Scanner diapositive e come digitalizzare col fai da te

Scanner diapositive e come digitalizzare col fai da te
da in Guide HiTech, Scanner
Ultimo aggiornamento: Martedì 31/05/2016 10:25

    Diapositive

    Gli scanner per diapositive non sono l’unico metodo per digitalizzare questo supporto ormai obsoleto e quasi arcaico, che però mantiene ancora intatto tutto il proprio fascino. Di cosa stiamo parlando? Forse i lettori più giovani potrebbero rimanere sorpresi di non sapere affatto cosa siano le diapositive: sono dei contenitori quadrati di pellicola fotografica che – una volta immessa all’interno di un apposito lettore – permettono di visualizzare una foto proiettandola su uno schermo o comunque una superficie bianca e piana in una stanza possibilmente buia. Come ottenere foto digitali partendo dalle diapositive? Scopriamolo insieme due metodi, di cui uno fai da te.

    Scanner diapositive

    Ovviamente la soluzione più semplice è quella di acquistare uno scanner che consenta da un lato di “mangiare” la diapositiva e dall’altro di collegarsi al computer per scaricare l’immagine che è stata acquisita dal dispositivo. Come funzionano? Sono molto semplici perché consentono di procedere sostanzialmente in automatico senza troppi pensieri. Il loro prezzo medio parte da 35 euro in su presso qualsiasi rivenditore online, mentre nei negozi possono costare qualcosa di più. Ok, ma se si volessero digitalizzare le diapositive senza spendere soldi?

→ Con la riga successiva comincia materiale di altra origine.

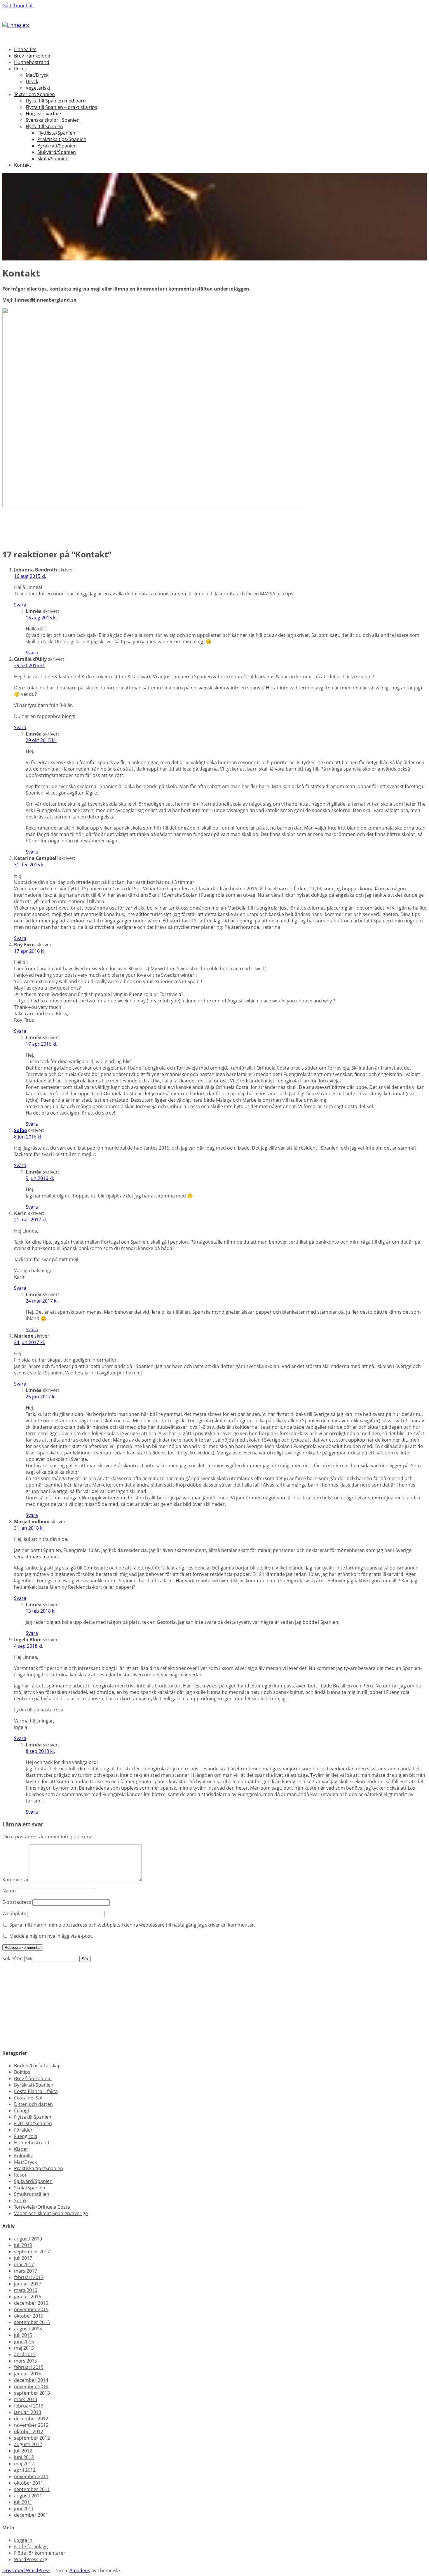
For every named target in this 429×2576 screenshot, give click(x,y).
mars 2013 (25, 2399)
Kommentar (15, 1879)
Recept (21, 68)
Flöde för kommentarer (39, 2553)
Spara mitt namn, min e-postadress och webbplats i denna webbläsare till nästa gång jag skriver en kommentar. (132, 1925)
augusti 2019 (28, 2239)
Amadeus (79, 2570)
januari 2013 (27, 2412)
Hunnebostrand (31, 62)
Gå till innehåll (18, 5)
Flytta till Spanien (44, 126)
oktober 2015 (28, 2316)
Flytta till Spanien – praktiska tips (61, 107)
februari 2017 (28, 2277)
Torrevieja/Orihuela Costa (42, 2207)
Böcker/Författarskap (37, 2065)
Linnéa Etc (25, 49)
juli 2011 (23, 2502)
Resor (20, 2175)
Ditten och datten (33, 2104)
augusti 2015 (28, 2328)
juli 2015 (23, 2335)
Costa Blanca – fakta (36, 2091)
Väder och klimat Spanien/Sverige (51, 2213)
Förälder (23, 2130)
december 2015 (31, 2303)
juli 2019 (23, 2245)
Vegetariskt (38, 88)
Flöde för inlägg (31, 2546)
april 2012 (25, 2470)
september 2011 (32, 2489)
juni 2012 (24, 2457)
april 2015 (25, 2354)
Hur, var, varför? (43, 113)
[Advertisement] (177, 2003)
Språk (20, 2200)
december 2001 (31, 2515)
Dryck (32, 81)
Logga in (23, 2540)
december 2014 (31, 2380)
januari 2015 (27, 2373)
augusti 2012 (28, 2444)
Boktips (22, 2072)
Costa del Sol (28, 2097)
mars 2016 (25, 2290)
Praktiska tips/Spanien (61, 139)
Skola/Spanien (53, 158)
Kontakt (22, 165)
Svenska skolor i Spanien (53, 120)
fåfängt (21, 2110)
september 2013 (32, 2393)
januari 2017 (27, 2283)
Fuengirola (25, 2136)
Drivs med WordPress (26, 2570)
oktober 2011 (28, 2483)
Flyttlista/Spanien (56, 133)
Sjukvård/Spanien (56, 152)
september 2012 (32, 2438)
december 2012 (31, 2418)
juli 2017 (23, 2258)
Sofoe (20, 1130)
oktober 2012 (28, 2431)
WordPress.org (30, 2559)
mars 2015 (25, 2361)
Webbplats (14, 1913)
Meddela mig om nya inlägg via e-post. (51, 1936)
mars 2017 (25, 2271)
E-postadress (16, 1902)
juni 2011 (24, 2508)
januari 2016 (27, 2296)
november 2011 (31, 2476)
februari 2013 (28, 2406)
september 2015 (32, 2322)
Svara (20, 605)
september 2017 (32, 2251)
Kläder (21, 2149)
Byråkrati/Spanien (57, 145)
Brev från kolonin (33, 56)
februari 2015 (28, 2367)
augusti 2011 (28, 2495)
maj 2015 (24, 2348)
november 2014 (31, 2386)
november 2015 (31, 2309)
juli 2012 (23, 2451)
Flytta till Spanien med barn (56, 101)
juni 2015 (24, 2341)
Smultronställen (31, 2194)
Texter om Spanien (34, 94)
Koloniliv (23, 2155)
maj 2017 (24, 2264)
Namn (9, 1890)
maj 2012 (24, 2463)
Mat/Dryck (37, 75)
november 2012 (31, 2425)
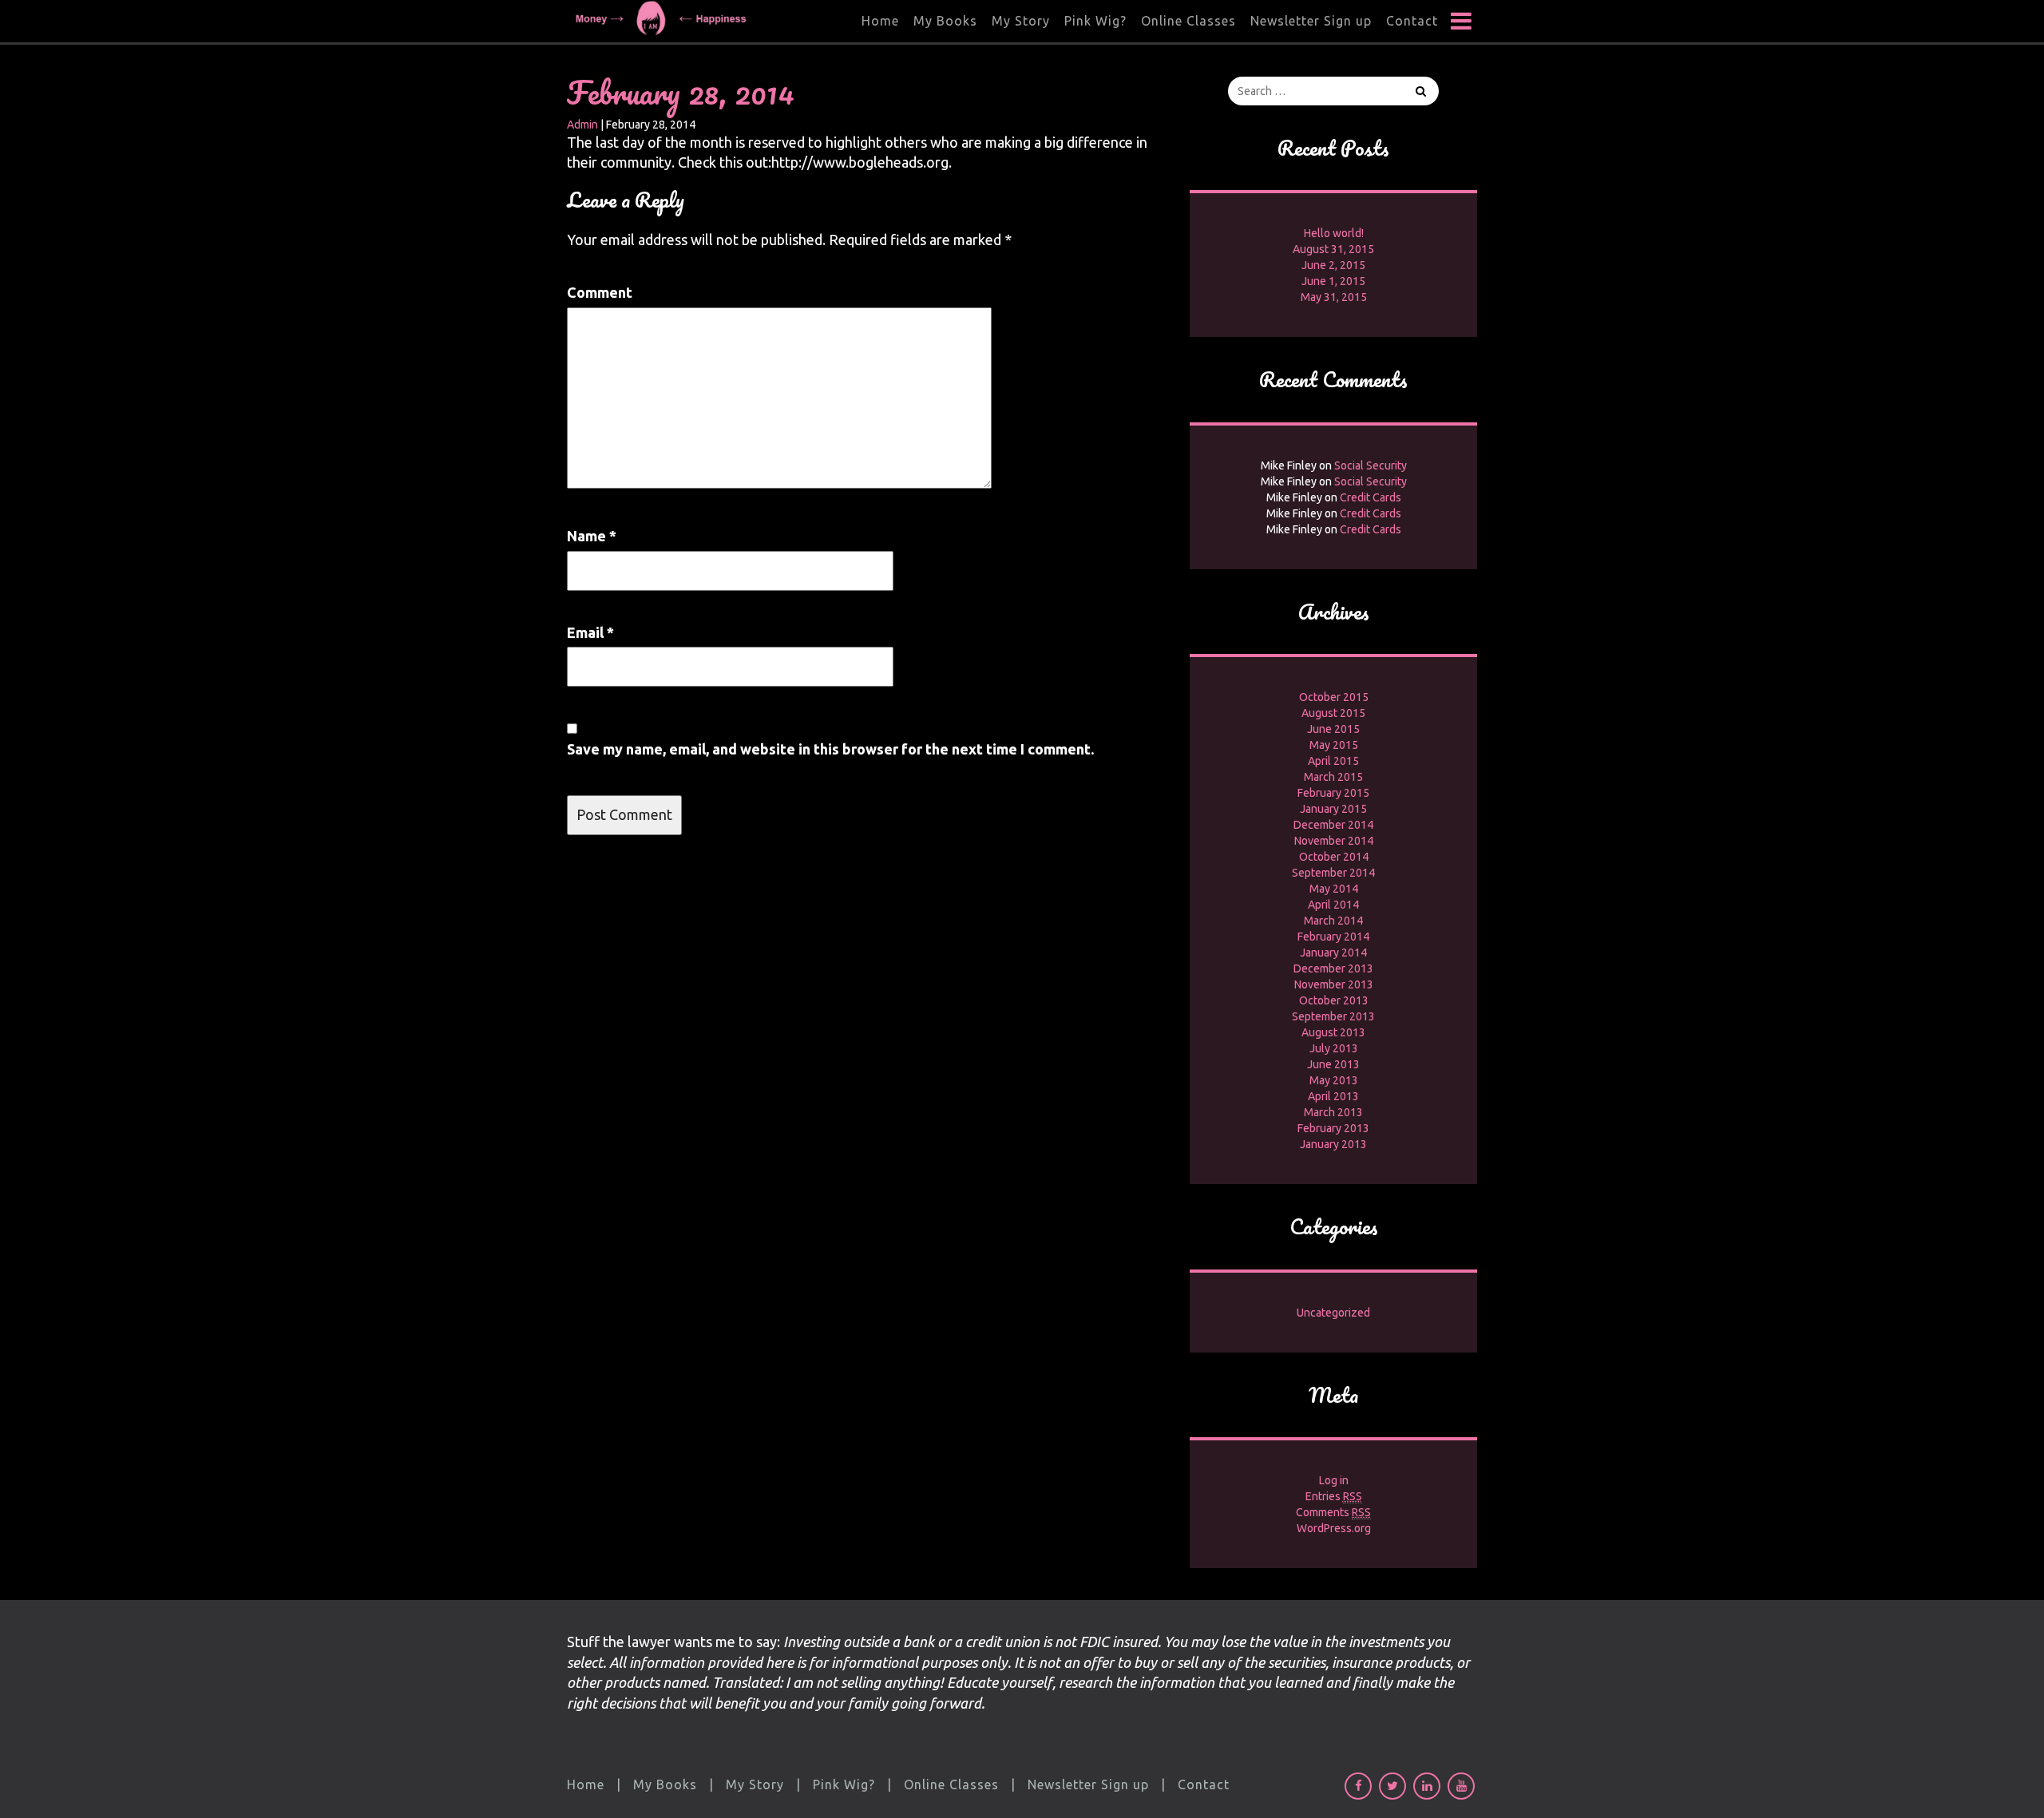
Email (590, 632)
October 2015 (1334, 697)
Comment (599, 292)
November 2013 (1333, 984)
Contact (1412, 21)
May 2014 (1333, 888)
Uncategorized (1333, 1312)
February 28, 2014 (680, 92)
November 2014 (1333, 840)
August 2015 (1333, 713)
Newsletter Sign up (1311, 21)
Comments (1333, 1512)
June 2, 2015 (1333, 265)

    scanner diapositive fai da te

    Per costruire una sorta di scanner fai da te serve un po’ di abilità manuale e parecchia pazienza. In realtà esistono metodi anche più bizzarri e particolari di quello che stiamo per proporvi, ad esempio sfruttando una reflex con un adattatore DIY (Do It by Yourself) ma necessita comunque di un equipaggiamento di un certo costo, dunque lasciamolo da parte. Per il metodo fai da te è necessario:

    • Uno scanner: va bene quello che si usa normalmente in casa o ufficio
    • Una lampada a basso consumo energetico: che sia non troppo grossa e possibilmente maneggevole
    • Due cartoncini neri in formato A4 di colore nero
    • Una copertina plastica trasparente da CD o DVD
    Bene, il primo passo è quello di ritagliare nel centro di uno dei due cartoncini un buco di 5×5 centimetri necessario ad accogliere la diapositiva. Il secondo è quello di tagliare una striscia dal secondo cartoncino che sia larga 10 centimetri, poi da arrotolare ottenendo un tubo che si deve piazzare sul lato scoperto della diapositiva, che dev’essere poggiata con il lato bianco a contatto col vetro dello scanner. È però necessario tagliare una porzione di questo tubo, da un centimetro dal bordo superiore per tre quarti della lunghezza per poi posizionarci dentro la custodia trasparente. Servirà per poggiarci la lampada e “sparare” la giusta quantità di luce sulla diapositiva.

    Slide scanner diy

    Ovviamente il risultato non è paragonabile a quello di uno scanner comprato in un negozio online o offline ed è altrettanto vero che serve parecchia pazienza per digitalizzare interi archivi, ma per chi si accontenta e per chi magari necessita solo di poche digitalizzazioni è la soluzione ideale. O altrimenti, ipotesi da non scartare se ad esempio non si vuole faticare troppo oppure si è un disastro con i lavori manuali, recarsi presso uno studio fotografico…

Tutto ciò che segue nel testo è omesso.